First, there is a danger of networks becoming overly connected. Multiple, redundant connections with the same groups of people (represented by high network density or many triangles in a network) leads to 'group think' and may stymie innovation. Densely connected network cores begin to operate like an echo chamber.

Second, we need to think of how the connections are distributed across network nodes. At the node level, centrality (i.e., number of connections) equals social capital. We learned that betweenness centrality is one particularly powerful measure of capital, brokerage, and potential influence. The HSR co-authorship network had extremely large variation in people's betweenness scores, meaning that there is a lot of "power" in this network, and it is not evenly distributed.

So high network density is bad? 


No. We need to separate connectedness into two components: density (i.e., the proportion of actor pairs who are connected) and centralization (i.e., the distribution of connections across the network). Density in and of itself isn't bad; sometimes all those repeated connections are necessary. It is the centralization of those connections around one or a few nodes that is not ideal for innovation. We used to think that density and decentralization were at odds but we now know they can co-exist.

Reza Yousefi-Nooraie found that academic medical research teams were more productive if their networks were dense, but also decentralized and open to external networks. A recent study in Nature, corroborating other studies of knowledge-intensive organizations, found that dense networks aid knowledge transfer when the knowledge is complex. The same study also found that team performance was positively associated with the strength of expressive ties (i.e., friendships).

However, I found in Burkina Faso that while dense networks aided the dissemination and spread of research evidence (i.e., complex information), the same density protected the policy status quo and prevented the new ideas from being adopted.

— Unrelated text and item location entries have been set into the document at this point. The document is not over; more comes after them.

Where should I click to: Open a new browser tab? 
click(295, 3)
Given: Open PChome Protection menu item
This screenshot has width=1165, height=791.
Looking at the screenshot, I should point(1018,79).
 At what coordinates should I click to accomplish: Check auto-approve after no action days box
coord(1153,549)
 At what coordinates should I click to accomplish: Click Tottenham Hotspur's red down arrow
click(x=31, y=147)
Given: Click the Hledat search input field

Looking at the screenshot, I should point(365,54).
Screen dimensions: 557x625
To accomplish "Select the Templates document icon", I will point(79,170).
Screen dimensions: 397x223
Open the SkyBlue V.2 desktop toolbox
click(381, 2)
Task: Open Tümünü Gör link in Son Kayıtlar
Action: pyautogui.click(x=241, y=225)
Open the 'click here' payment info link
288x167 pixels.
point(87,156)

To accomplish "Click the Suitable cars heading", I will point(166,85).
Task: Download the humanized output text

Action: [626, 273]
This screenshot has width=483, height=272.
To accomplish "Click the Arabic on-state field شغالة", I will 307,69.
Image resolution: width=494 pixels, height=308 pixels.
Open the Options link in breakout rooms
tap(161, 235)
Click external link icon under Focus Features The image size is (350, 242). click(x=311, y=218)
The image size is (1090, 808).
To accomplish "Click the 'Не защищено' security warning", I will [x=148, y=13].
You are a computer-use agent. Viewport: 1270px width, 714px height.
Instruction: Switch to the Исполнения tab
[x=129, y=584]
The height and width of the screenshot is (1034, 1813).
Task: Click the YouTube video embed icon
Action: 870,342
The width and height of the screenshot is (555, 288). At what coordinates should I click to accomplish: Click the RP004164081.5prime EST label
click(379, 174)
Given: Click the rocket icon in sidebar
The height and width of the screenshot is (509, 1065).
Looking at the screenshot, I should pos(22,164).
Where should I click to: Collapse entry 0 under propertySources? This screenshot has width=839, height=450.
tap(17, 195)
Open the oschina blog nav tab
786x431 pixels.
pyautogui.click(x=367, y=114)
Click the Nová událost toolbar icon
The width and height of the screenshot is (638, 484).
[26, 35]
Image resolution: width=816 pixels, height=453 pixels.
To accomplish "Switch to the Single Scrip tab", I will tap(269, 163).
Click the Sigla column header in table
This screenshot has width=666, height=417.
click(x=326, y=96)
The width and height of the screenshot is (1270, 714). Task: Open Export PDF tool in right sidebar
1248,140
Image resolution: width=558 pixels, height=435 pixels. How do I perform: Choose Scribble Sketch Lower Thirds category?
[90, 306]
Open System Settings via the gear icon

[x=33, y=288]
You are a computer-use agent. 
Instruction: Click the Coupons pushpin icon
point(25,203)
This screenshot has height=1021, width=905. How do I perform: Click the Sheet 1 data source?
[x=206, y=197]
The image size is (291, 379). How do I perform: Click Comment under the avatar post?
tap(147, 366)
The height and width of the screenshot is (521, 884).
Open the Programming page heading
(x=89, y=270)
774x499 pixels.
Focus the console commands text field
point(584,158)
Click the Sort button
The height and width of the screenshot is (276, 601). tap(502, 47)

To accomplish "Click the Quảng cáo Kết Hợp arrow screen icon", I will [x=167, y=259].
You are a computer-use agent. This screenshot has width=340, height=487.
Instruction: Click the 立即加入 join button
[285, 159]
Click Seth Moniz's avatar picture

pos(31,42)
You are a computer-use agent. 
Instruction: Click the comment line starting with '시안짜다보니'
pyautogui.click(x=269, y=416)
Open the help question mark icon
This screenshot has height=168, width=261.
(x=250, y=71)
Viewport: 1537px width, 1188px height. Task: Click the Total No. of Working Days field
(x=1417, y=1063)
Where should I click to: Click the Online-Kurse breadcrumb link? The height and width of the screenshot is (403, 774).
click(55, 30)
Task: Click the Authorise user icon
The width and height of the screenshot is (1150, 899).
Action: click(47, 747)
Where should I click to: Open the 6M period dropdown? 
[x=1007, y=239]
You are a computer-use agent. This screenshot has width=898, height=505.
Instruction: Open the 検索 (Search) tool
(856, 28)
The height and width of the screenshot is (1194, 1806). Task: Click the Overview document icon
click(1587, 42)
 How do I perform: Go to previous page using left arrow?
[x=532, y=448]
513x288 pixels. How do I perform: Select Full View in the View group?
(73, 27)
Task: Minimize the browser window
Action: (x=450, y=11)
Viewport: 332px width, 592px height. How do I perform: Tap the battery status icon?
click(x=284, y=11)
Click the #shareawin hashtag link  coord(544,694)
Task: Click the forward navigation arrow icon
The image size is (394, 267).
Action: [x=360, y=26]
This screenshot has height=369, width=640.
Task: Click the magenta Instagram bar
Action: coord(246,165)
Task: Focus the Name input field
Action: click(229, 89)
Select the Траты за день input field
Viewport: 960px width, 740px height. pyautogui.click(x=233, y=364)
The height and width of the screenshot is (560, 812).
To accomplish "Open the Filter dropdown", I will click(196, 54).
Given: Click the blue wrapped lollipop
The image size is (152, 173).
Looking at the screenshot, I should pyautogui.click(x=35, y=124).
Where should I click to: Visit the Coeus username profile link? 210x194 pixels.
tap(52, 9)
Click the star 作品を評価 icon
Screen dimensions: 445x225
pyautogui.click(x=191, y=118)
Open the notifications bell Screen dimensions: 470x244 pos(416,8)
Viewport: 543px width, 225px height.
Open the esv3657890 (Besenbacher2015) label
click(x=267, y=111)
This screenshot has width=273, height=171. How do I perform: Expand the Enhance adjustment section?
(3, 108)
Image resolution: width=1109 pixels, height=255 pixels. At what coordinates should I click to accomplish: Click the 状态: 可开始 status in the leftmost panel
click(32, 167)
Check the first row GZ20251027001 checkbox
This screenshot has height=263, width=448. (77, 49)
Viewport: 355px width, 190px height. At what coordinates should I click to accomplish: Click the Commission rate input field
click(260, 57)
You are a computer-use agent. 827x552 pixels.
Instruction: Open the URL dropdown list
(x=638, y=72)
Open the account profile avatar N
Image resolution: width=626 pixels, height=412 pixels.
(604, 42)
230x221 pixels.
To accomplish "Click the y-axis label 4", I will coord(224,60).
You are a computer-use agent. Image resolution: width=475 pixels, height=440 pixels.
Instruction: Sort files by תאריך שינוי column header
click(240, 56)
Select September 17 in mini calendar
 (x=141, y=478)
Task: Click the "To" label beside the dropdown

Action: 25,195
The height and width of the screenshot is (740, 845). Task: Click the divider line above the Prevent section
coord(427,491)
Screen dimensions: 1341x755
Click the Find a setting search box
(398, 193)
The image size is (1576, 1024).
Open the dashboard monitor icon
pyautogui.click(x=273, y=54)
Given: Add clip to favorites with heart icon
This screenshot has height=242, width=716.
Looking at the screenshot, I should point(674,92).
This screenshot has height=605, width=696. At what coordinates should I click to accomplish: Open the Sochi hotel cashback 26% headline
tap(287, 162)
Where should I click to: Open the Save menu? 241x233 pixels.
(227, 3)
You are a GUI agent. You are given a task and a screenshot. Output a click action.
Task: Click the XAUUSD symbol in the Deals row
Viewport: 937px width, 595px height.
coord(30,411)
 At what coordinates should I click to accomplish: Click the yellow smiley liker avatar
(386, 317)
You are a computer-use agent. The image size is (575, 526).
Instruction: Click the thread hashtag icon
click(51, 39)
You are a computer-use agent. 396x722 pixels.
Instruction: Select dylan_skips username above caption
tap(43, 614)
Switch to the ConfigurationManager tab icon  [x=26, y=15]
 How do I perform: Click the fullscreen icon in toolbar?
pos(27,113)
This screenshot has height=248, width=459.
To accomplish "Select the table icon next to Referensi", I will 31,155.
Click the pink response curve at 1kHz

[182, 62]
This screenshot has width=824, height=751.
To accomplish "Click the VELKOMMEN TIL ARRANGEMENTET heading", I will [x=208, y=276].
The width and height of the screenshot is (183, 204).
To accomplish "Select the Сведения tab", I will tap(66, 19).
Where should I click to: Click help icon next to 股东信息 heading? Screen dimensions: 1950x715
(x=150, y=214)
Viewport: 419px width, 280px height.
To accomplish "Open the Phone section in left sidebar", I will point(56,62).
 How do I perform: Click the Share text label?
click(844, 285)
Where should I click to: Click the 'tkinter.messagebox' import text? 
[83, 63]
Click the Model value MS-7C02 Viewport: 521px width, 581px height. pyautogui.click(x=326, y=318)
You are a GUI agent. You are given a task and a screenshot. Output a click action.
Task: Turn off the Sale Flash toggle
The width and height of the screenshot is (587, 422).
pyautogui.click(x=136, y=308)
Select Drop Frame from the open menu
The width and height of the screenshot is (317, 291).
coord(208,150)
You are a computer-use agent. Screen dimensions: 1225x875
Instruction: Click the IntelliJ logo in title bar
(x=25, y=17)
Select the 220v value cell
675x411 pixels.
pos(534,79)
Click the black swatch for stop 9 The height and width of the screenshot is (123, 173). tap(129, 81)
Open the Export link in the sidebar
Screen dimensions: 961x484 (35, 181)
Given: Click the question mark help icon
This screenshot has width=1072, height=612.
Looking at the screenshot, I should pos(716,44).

So what does success look like for a HSR network? An ideal academic co-authorship network would be productive (i.e., publish a large quantity of research) but it should also be innovative (i.e., willing to adopt new ideas) and relevant (i.e., research priorities are identified systematically and democratically and research findings are used). What would that look like as a network?


  • Dense, with strong ties, including layered ties based on friendship and trust
  • Decentralized, with brokers at the margins who can access external networks and new ideas
  • Diverse, with varied representation of people who can translate across communities

How do we move towards such a network?

 

As individuals, we can continue to develop strong relationships with co-authors that lead to intellectual productivity. The HSR network, particularly the core, could be more decentralized. We could all be better at developing new collaborations with people outside of our existing networks. Finally, but related to the previous point, we can do better at building diverse research teams, as measured by geographic location, sex, age, discipline, and job role. At the network level, there are interventions that could be applied, but I can't think of examples where co-authorship networks are actively governed. What about research collaboration networks? Is this the role of Health Systems Global (or donors)?


* Note that newer data show that Sean Connery is on more shorter paths than Kevin Bacon.
** John was my PhD supervisor, but this in no way informed the network analysis.